[Saved data entries]
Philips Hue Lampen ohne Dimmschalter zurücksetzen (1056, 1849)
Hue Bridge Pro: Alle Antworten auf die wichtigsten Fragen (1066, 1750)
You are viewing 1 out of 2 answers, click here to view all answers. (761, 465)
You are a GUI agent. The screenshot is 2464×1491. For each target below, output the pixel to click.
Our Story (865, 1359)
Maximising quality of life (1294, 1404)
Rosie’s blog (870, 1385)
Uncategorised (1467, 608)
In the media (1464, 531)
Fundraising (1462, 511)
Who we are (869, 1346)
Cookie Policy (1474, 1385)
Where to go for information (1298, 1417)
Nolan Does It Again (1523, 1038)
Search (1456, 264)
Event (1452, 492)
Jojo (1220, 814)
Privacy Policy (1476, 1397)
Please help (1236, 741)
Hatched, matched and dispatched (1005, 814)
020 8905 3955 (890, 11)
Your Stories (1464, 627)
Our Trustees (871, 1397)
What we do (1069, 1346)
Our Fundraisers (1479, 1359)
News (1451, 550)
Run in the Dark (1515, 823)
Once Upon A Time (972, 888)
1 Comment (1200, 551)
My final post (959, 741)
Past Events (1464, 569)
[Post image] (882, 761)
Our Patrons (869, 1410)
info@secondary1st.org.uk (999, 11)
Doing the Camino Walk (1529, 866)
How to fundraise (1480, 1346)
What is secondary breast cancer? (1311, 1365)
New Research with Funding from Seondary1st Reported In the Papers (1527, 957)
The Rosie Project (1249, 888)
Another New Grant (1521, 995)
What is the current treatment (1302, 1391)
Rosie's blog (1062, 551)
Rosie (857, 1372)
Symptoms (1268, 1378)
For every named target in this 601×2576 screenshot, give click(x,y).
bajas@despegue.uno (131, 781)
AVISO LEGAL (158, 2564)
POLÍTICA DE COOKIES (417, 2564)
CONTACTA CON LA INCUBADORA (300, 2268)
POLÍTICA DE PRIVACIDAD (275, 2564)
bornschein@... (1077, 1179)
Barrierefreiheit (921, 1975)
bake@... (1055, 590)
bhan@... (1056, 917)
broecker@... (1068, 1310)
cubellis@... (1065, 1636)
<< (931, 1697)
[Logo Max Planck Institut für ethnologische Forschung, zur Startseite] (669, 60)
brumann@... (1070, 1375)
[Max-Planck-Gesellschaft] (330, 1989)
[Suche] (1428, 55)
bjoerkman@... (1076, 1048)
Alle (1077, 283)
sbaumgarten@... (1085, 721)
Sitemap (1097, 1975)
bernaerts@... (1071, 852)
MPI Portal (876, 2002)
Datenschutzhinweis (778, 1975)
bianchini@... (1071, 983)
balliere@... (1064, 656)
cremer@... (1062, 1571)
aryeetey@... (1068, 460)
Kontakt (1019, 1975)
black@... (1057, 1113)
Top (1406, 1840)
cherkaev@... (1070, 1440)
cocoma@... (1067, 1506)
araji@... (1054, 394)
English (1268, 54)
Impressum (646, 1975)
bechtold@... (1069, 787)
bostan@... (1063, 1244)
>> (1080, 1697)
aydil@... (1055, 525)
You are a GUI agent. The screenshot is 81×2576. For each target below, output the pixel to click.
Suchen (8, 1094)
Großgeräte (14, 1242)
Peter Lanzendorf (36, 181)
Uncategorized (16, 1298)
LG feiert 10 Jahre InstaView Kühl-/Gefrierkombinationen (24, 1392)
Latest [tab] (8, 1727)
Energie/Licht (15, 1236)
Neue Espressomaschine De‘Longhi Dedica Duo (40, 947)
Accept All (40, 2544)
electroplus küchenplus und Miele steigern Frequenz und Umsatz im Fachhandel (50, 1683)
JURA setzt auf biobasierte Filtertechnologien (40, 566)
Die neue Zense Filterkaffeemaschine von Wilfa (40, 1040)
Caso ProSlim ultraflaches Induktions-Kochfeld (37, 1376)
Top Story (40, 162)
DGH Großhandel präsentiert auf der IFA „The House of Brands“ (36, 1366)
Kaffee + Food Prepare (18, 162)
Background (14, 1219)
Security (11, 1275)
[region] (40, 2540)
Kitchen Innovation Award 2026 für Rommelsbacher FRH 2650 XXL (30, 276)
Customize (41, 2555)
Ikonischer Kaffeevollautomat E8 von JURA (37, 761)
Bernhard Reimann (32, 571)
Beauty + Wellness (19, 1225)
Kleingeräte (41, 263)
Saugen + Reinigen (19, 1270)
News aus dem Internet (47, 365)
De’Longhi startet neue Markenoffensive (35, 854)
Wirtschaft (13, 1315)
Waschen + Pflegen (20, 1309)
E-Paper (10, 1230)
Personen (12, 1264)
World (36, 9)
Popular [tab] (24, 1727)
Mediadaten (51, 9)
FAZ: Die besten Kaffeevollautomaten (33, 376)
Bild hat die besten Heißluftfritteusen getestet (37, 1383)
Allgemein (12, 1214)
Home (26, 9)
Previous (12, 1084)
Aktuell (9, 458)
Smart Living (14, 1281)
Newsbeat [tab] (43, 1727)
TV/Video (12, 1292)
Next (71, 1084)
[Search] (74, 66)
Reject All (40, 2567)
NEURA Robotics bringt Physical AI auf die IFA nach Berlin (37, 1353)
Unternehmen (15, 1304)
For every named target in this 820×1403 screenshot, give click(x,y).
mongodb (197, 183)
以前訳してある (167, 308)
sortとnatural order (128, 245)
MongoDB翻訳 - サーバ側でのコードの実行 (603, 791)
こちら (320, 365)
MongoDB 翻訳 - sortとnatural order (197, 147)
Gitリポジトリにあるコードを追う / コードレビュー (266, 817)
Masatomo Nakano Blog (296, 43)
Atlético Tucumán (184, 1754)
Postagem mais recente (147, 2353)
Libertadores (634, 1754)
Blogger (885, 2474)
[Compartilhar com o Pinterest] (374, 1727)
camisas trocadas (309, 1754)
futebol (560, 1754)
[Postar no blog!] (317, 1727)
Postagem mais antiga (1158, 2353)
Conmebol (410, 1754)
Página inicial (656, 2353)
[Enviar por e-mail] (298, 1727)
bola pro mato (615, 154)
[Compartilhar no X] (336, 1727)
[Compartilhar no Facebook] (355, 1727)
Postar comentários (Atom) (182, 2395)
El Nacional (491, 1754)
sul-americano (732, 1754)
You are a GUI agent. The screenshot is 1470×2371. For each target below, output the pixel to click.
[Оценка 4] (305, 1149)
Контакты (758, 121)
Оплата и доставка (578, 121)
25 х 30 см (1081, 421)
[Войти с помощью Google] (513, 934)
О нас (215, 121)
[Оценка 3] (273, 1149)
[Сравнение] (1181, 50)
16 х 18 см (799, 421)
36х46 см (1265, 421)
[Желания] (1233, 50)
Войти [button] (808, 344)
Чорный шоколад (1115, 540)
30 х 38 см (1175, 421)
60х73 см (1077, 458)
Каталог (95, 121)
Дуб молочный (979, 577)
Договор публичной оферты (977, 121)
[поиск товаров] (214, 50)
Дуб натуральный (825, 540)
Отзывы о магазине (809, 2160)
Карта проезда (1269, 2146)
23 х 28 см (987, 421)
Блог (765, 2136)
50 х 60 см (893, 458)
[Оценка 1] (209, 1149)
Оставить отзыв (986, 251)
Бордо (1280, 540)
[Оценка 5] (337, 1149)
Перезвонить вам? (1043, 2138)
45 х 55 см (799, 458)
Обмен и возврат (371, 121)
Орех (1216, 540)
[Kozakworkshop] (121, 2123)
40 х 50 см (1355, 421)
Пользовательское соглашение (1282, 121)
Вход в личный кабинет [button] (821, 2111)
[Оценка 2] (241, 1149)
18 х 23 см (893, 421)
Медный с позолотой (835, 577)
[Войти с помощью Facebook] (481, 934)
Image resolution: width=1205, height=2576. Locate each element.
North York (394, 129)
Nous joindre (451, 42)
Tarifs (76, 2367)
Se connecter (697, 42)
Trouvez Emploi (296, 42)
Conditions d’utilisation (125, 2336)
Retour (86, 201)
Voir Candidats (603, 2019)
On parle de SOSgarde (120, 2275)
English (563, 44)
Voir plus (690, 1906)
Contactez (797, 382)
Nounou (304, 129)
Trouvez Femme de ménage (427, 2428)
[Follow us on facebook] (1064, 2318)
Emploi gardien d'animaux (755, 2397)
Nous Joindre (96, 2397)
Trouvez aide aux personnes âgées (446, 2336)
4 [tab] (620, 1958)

→ YOUR INSTRUCTIONS: Give back exactly the lines above, from the line containing "mongodb (197, 183)" through the line containing "North York (394, 129)", with both end lines and nothing more.

→ YOUR SOLUTION:
mongodb (197, 183)
以前訳してある (167, 308)
sortとnatural order (128, 245)
MongoDB翻訳 - サーバ側でのコードの実行 (603, 791)
こちら (320, 365)
MongoDB 翻訳 - sortとnatural order (197, 147)
Gitリポジトリにあるコードを追う / コードレビュー (266, 817)
Masatomo Nakano Blog (296, 43)
Atlético Tucumán (184, 1754)
Postagem mais recente (147, 2353)
Libertadores (634, 1754)
Blogger (885, 2474)
[Compartilhar com o Pinterest] (374, 1727)
camisas trocadas (309, 1754)
futebol (560, 1754)
[Postar no blog!] (317, 1727)
Postagem mais antiga (1158, 2353)
Conmebol (410, 1754)
Página inicial (656, 2353)
[Enviar por e-mail] (298, 1727)
bola pro mato (615, 154)
[Compartilhar no X] (336, 1727)
[Compartilhar no Facebook] (355, 1727)
Postar comentários (Atom) (182, 2395)
El Nacional (491, 1754)
sul-americano (732, 1754)
You are a GUI agent. The screenshot is 1470×2371. For each target below, output the pixel to click.
[Оценка 4] (305, 1149)
Контакты (758, 121)
Оплата и доставка (578, 121)
25 х 30 см (1081, 421)
[Войти с помощью Google] (513, 934)
О нас (215, 121)
[Оценка 3] (273, 1149)
[Сравнение] (1181, 50)
16 х 18 см (799, 421)
36х46 см (1265, 421)
[Желания] (1233, 50)
Войти [button] (808, 344)
Чорный шоколад (1115, 540)
30 х 38 см (1175, 421)
60х73 см (1077, 458)
Каталог (95, 121)
Дуб молочный (979, 577)
Договор публичной оферты (977, 121)
[поиск товаров] (214, 50)
Дуб натуральный (825, 540)
Отзывы о магазине (809, 2160)
Карта проезда (1269, 2146)
23 х 28 см (987, 421)
Блог (765, 2136)
50 х 60 см (893, 458)
[Оценка 1] (209, 1149)
Оставить отзыв (986, 251)
Бордо (1280, 540)
[Оценка 5] (337, 1149)
Перезвонить вам? (1043, 2138)
45 х 55 см (799, 458)
Обмен и возврат (371, 121)
Орех (1216, 540)
[Kozakworkshop] (121, 2123)
40 х 50 см (1355, 421)
Пользовательское соглашение (1282, 121)
Вход в личный кабинет [button] (821, 2111)
[Оценка 2] (241, 1149)
18 х 23 см (893, 421)
Медный с позолотой (835, 577)
[Войти с помощью Facebook] (481, 934)
Image resolution: width=1205, height=2576. Locate each element.
North York (394, 129)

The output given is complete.